TASK DIRECTIONS: Below are several records. Retype exactly those lines running from the one with "EAD para deficientes (45, 1868)" through the one with "Agendar demonstração (128, 2180)", end lines included, and no others.

DATA RECORDS:
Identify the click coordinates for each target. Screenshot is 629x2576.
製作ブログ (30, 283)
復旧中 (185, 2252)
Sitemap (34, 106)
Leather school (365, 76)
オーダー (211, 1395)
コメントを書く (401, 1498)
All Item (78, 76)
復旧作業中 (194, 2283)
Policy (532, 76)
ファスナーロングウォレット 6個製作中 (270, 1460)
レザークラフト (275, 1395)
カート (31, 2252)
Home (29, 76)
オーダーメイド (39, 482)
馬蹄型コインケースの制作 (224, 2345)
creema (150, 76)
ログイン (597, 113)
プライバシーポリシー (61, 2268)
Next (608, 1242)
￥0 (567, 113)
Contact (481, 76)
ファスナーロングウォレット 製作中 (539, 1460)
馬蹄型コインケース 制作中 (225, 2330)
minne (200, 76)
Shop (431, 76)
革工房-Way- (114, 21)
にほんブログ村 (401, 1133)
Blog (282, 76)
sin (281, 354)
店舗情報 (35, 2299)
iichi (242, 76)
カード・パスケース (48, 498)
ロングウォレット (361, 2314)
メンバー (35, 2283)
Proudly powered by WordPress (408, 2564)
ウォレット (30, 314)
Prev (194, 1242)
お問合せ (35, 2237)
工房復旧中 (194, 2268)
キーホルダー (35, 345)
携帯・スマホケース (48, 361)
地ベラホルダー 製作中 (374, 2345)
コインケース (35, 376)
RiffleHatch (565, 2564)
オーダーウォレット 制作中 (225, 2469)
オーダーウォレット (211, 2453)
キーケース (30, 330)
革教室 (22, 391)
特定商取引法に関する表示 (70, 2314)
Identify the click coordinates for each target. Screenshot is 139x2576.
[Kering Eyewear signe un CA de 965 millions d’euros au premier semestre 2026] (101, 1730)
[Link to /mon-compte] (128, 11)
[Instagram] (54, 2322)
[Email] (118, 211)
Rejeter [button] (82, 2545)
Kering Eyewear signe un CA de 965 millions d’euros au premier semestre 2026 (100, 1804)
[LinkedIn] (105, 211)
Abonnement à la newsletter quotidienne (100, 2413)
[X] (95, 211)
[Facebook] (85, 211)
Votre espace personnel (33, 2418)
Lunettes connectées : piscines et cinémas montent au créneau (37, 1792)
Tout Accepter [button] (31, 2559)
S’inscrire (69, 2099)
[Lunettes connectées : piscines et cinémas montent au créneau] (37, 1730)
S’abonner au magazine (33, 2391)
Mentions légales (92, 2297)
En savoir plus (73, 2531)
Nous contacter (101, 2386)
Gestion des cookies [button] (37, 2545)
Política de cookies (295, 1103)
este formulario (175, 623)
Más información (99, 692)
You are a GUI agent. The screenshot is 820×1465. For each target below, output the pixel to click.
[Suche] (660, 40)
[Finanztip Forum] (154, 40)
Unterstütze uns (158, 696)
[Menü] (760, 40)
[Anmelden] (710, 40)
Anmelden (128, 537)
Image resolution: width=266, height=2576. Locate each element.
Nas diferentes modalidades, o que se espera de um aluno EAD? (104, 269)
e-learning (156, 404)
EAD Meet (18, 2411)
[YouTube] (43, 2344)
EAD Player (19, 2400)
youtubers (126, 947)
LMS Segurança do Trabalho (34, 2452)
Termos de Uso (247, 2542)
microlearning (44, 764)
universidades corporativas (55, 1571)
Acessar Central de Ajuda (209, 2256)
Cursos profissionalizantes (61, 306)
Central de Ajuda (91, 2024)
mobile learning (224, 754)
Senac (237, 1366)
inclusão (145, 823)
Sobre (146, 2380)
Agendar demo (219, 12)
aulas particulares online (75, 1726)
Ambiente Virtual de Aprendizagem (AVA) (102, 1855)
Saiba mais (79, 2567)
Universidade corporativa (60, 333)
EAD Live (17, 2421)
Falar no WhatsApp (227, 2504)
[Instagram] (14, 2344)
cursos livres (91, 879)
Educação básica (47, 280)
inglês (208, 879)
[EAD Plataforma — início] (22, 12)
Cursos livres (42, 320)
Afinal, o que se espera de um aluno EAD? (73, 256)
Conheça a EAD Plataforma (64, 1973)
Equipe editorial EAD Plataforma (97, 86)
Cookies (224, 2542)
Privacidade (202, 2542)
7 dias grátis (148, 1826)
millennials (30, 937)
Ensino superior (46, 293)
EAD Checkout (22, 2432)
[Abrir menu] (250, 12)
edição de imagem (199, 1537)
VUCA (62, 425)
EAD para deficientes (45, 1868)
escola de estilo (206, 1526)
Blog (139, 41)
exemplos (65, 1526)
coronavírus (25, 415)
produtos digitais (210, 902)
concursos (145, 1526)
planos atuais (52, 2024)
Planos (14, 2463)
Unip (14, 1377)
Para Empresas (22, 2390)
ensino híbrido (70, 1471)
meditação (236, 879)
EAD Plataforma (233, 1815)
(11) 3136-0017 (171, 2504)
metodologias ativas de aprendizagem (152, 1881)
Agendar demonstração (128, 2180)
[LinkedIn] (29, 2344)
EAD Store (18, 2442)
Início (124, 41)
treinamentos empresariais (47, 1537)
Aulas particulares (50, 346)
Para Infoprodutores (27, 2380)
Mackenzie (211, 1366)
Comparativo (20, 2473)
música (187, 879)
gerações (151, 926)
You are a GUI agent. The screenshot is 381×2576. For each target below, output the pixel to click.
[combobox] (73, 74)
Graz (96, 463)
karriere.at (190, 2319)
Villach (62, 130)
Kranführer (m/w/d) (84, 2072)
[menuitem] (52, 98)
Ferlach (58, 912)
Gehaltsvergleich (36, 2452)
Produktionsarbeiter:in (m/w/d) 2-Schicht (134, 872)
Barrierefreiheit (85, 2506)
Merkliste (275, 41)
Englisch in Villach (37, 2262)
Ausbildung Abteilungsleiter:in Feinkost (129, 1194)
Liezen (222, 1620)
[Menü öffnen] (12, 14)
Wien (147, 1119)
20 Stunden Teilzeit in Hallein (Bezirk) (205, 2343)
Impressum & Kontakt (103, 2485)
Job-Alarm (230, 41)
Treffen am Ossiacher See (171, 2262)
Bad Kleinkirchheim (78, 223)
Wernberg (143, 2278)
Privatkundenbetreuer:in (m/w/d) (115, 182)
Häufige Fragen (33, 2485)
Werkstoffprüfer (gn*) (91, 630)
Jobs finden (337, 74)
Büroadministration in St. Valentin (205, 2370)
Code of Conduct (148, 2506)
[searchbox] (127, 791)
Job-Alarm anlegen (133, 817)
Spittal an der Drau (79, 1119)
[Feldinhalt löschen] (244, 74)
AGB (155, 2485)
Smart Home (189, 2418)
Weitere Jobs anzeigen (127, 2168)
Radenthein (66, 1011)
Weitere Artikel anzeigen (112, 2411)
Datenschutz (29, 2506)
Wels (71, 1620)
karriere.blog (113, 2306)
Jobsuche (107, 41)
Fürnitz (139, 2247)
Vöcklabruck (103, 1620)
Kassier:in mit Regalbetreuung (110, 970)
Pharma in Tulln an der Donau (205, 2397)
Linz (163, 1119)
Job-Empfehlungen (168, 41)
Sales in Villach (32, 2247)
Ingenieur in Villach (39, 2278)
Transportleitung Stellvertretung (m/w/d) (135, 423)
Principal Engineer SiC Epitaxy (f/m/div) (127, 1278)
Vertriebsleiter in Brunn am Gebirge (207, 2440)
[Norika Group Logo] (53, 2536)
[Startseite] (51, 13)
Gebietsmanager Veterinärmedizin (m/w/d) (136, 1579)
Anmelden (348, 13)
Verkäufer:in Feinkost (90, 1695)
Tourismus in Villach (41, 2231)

THE ANSWER:
EAD para deficientes (45, 1868)
escola de estilo (206, 1526)
Blog (139, 41)
exemplos (65, 1526)
coronavírus (25, 415)
produtos digitais (210, 902)
concursos (145, 1526)
planos atuais (52, 2024)
Planos (14, 2463)
Unip (14, 1377)
Para Empresas (22, 2390)
ensino híbrido (70, 1471)
meditação (236, 879)
EAD Plataforma (233, 1815)
(11) 3136-0017 (171, 2504)
metodologias ativas de aprendizagem (152, 1881)
Agendar demonstração (128, 2180)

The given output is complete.